• [EXERCISE INSTRUCTIONS]:
What lines in the records below contain the string "computer"? Copy every one.

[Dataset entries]
=-=-=
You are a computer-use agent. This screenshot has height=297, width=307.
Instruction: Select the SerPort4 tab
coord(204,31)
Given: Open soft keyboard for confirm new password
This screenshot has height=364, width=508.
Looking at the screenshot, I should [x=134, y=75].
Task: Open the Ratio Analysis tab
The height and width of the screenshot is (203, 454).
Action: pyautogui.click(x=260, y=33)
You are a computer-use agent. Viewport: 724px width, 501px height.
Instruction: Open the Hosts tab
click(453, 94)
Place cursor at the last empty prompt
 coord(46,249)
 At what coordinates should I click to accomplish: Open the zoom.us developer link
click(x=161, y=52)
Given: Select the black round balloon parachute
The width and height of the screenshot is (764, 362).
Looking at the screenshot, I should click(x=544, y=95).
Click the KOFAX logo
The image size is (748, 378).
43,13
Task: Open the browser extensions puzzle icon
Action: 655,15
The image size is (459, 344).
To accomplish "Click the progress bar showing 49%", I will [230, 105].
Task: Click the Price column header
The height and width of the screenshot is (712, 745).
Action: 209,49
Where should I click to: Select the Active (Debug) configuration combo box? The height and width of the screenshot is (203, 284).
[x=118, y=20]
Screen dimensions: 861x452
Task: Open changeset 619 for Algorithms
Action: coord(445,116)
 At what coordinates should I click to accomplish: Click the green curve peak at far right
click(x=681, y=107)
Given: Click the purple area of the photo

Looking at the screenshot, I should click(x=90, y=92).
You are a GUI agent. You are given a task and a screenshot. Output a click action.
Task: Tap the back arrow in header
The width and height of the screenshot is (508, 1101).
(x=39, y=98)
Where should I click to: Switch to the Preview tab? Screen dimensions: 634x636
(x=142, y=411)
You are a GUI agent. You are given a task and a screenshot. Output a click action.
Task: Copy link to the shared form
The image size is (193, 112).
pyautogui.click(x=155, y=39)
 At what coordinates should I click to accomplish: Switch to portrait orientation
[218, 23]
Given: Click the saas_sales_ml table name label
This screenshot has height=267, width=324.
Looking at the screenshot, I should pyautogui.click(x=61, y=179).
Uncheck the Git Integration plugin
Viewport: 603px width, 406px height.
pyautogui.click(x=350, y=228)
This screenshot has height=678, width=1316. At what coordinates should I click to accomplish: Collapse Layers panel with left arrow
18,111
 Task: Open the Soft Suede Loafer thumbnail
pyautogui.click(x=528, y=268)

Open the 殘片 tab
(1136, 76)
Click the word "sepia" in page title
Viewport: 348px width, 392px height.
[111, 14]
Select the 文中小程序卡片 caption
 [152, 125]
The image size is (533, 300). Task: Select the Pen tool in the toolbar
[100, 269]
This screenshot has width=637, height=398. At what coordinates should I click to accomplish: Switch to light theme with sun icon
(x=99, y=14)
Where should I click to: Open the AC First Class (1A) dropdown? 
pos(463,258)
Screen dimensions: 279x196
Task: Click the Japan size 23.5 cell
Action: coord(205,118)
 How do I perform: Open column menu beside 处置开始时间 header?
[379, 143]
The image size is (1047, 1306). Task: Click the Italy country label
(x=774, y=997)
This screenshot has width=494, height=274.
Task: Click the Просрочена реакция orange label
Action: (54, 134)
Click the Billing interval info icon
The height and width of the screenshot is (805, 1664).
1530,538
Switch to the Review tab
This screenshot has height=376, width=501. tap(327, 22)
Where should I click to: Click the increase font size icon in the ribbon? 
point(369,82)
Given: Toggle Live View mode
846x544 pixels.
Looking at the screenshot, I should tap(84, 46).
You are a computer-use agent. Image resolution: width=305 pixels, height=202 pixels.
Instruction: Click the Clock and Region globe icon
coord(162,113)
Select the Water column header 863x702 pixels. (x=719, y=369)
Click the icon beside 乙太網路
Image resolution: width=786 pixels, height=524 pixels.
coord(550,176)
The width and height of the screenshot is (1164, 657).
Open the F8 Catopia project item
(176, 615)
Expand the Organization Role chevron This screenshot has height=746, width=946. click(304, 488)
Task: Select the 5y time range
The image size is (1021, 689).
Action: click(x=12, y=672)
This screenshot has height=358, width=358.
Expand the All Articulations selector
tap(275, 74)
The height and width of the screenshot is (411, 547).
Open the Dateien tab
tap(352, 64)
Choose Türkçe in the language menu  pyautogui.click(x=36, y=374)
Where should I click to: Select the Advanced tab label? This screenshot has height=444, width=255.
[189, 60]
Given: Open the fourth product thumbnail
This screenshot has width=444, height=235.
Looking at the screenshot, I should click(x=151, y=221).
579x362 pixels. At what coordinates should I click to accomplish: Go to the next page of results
=-=-=
• [WRITTEN RESPONSE]:
You are a computer-use agent. This screenshot has height=297, width=307.
You are a computer-use agent. Viewport: 724px width, 501px height.
You are a computer-use agent. Image resolution: width=305 pixels, height=202 pixels.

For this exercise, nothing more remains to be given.